Thursday, January 22, 2015

Shrimp and Spinach with Pasta


Shrimp and Spinach with Pasta

This is a modest variation on my recipe for Celebration Pasta.  I wanted to create something that was a bit different, but still had the wilted spinach in the dish.  I tweaked the recipe and loved the way it came out.  You can be flexible with the amount of pasta that you serve with it - we ended up with more noodles than we wanted.  So you can be flexible with how much pasta to make.

Ingredients (serves 4-5)
9-13 oz Thin spaghetti or other pasta
2 tbsp Olive oil
1 tbsp Butter
1 Onion (small), cut into thin strips
3 tsp Garlic, chopped (or 3 cloves)
1 lbs Shrimp, peeled and deveined
8-10 Grape tomatoes, halved
4-6 pieces of Sun-dried tomatoes - cut into thin strips
5-7 basil leaves, thinly sliced (about a half bunch)

# INFORMATION SUPPLIED
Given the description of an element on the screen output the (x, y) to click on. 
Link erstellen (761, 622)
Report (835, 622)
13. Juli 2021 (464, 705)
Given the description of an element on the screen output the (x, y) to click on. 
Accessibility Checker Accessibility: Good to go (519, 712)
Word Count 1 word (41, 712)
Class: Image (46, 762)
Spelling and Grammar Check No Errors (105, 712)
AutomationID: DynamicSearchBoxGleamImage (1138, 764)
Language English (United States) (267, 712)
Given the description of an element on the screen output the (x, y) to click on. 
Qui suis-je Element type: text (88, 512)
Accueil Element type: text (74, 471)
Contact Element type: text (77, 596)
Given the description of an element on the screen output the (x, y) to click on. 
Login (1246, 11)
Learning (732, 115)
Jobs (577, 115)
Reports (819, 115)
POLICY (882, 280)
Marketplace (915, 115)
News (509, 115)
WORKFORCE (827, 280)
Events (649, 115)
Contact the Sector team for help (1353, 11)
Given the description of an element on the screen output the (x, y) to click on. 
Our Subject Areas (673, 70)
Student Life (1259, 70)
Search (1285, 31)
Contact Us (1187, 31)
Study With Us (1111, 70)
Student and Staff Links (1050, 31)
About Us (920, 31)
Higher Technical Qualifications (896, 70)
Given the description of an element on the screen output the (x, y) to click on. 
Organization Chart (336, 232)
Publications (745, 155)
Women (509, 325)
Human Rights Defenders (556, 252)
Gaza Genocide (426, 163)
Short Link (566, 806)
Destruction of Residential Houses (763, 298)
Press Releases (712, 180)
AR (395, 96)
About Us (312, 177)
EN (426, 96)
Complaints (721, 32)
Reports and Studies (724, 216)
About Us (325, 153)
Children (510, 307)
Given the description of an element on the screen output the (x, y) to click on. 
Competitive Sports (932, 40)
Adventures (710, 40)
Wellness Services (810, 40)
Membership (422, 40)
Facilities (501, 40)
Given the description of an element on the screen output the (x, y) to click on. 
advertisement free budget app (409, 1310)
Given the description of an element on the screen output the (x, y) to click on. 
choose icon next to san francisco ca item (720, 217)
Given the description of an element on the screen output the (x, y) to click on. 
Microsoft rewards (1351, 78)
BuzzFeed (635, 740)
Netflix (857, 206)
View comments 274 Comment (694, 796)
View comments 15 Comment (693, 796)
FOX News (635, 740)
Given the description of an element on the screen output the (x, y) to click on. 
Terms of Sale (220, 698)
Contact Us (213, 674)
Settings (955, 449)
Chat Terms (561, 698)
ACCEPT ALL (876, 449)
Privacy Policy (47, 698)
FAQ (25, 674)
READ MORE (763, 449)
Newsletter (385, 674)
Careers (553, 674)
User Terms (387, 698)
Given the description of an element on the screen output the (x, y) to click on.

# EXERCISE TASKS
• a. Answer these questions about the shrimp and spinach recipe:
(i) Which of the author's recipes is this dish a variation on?
(ii) How many people does the recipe serve?
(iii) How much olive oil does the ingredient list call for?
• b. Go on with the shrimp and spinach recipe from the point where it stops.
The records are separate material, unrelated to the shrimp and spinach recipe.

# ANSWERS TO EACH TASK
• a.
(i) Celebration Pasta
(ii) 4-5
(iii) 2 tbsp

• b.
1/4 tsp Kosher salt
1/4 tsp Black pepper
1 tbsp Lemon juice
5 oz Baby spinach

Directions
  1. Cook pasta according to the directions on the package; set aside.
  2. Heat olive oil and butter in a large non-stick skillet over medium-high heat.  Add onion and garlic to the pan and saute for 3-4 minutes.
  3. Add the shrimp, grape tomatoes, sun-dried tomatoes, basil, Kosher salt and black pepper to the pan.  Saute for 5-6 minutes.  .
  4. Add lemon juice and spinach to the pan.  Sir frequently for around 2 minutes, until spinach is wilted.  
  5. Serve over pasta & enjoy!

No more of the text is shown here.